Data extract:

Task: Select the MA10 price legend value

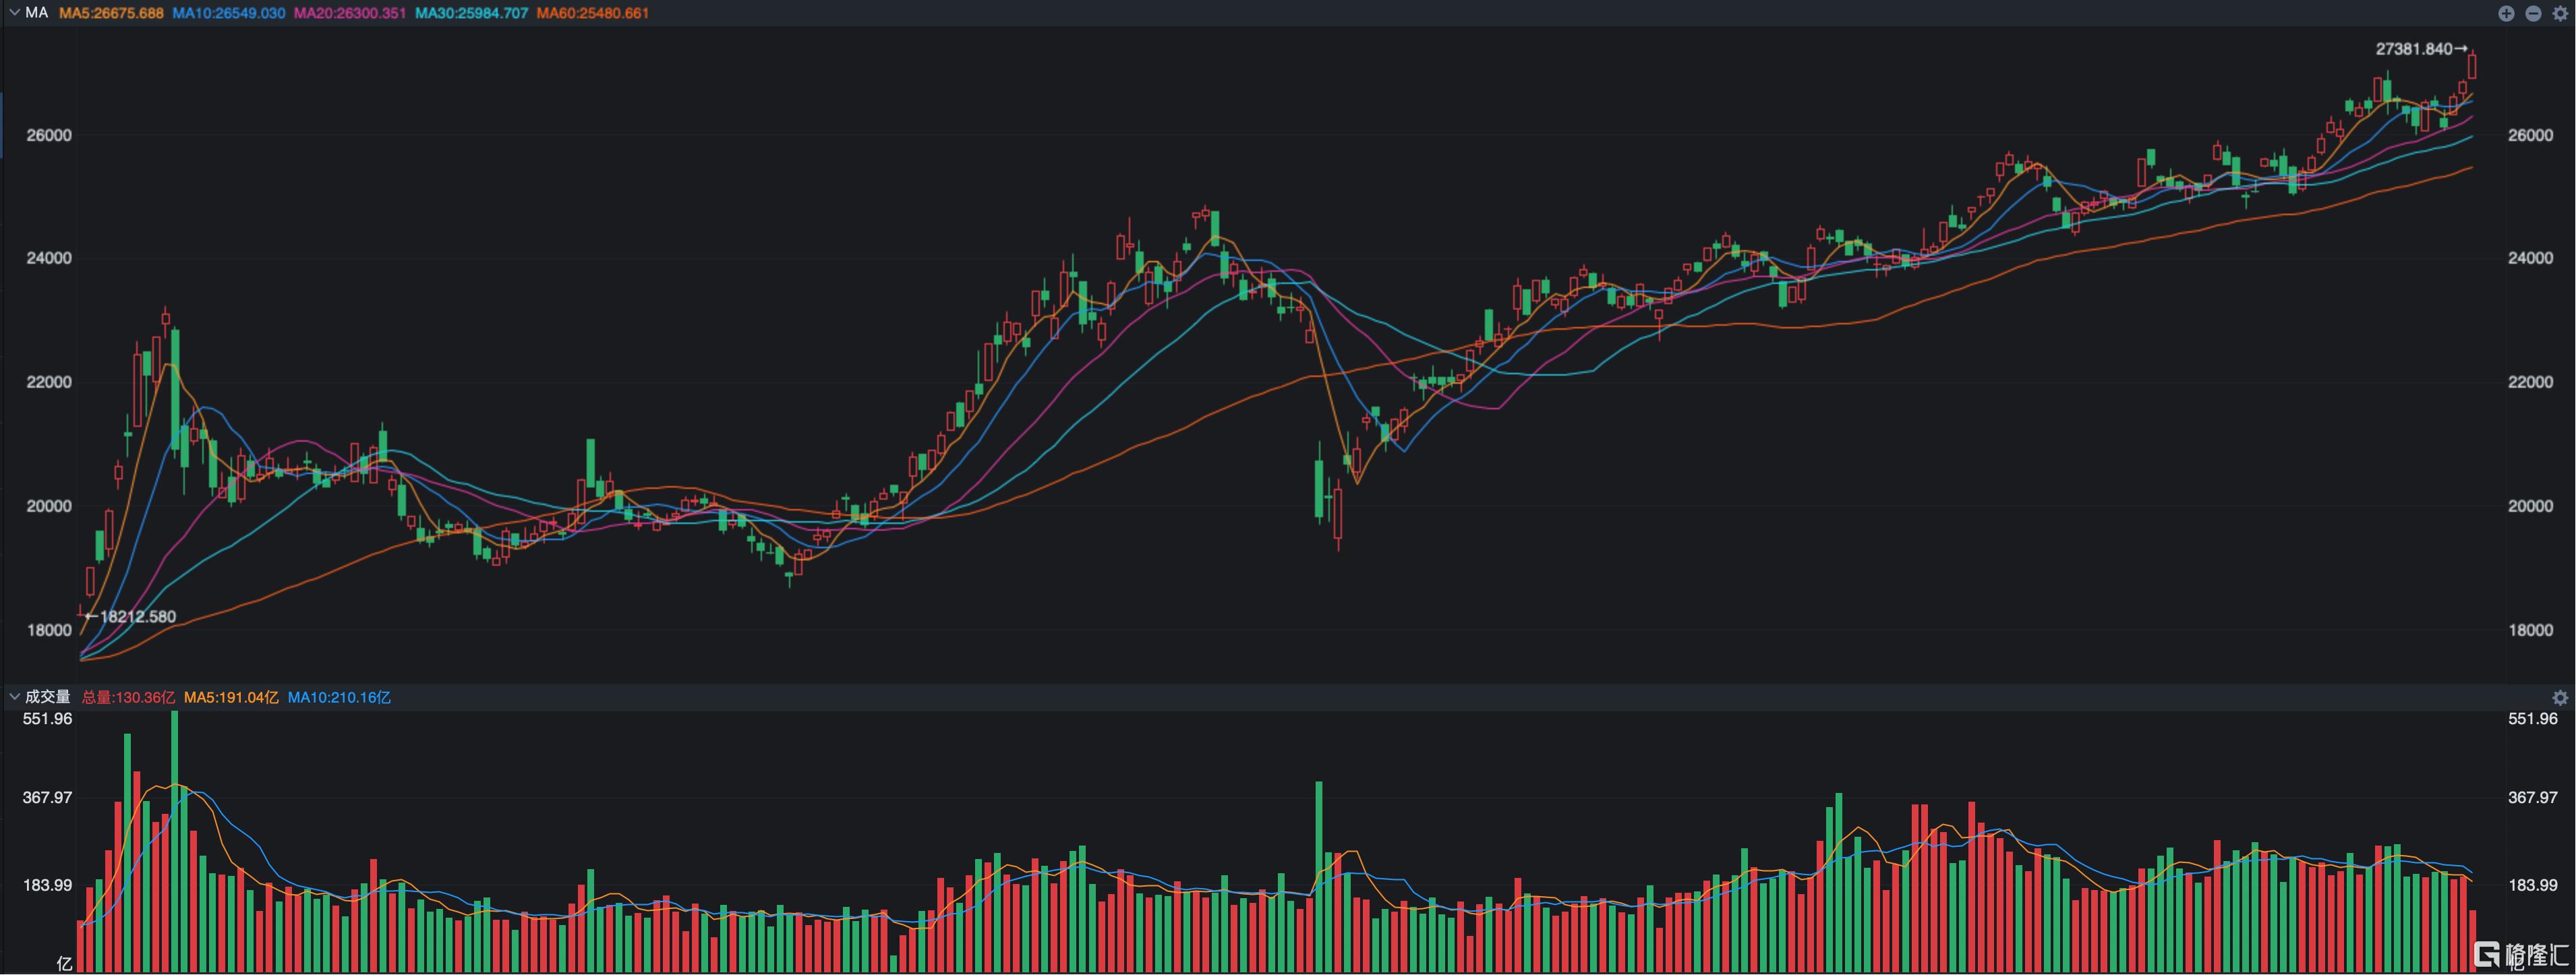Action: [228, 13]
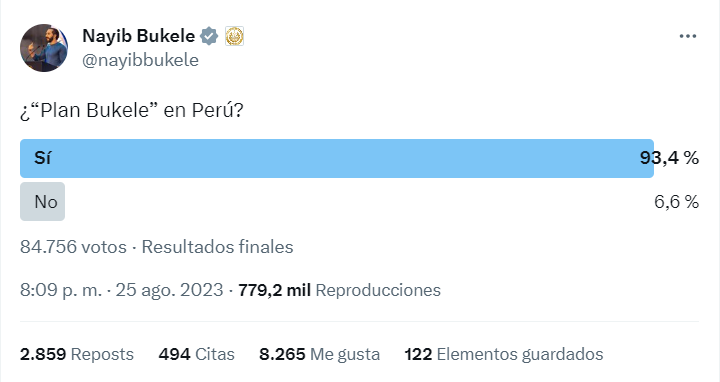The image size is (720, 382).
Task: Click the Sí poll option label
Action: click(42, 158)
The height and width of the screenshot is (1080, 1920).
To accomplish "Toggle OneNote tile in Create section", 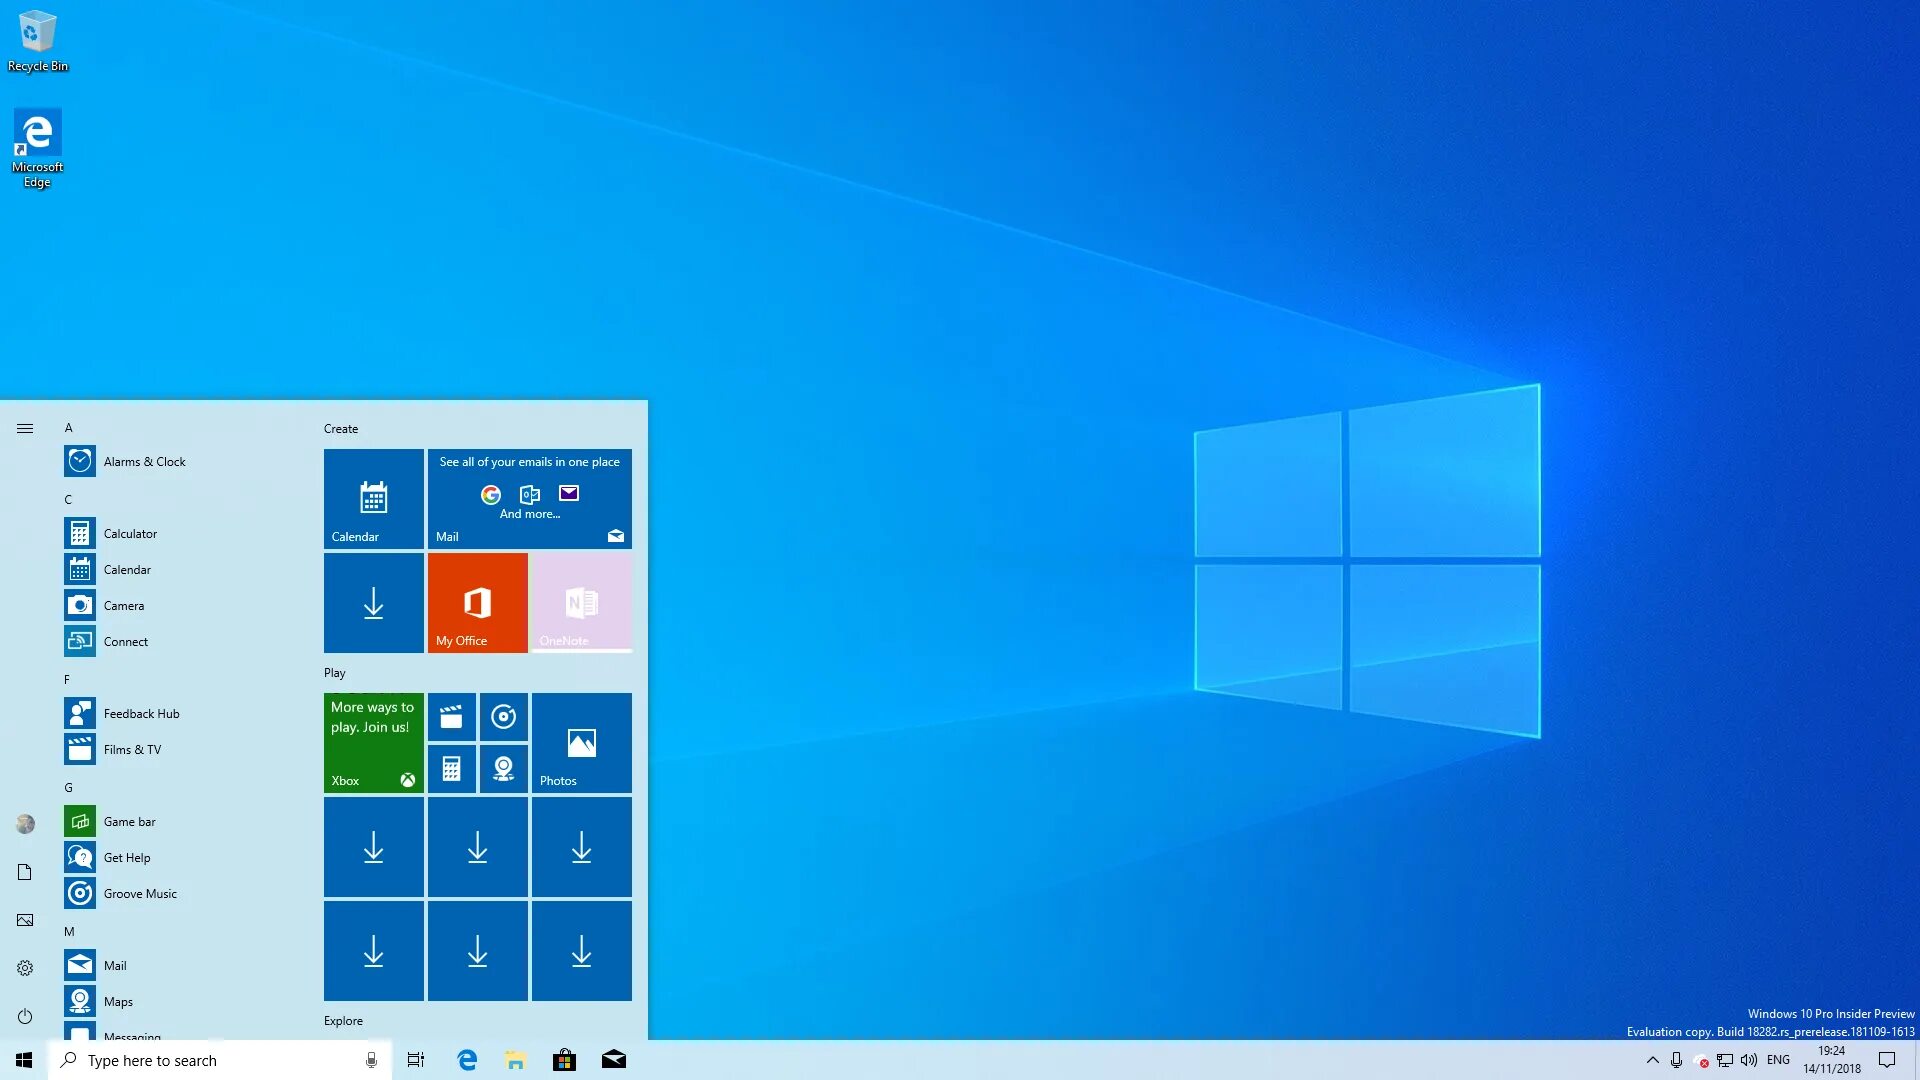I will coord(580,603).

Exercise: How many lines in the data above contain the string "Task"? Reply with the number alone.

The output: 2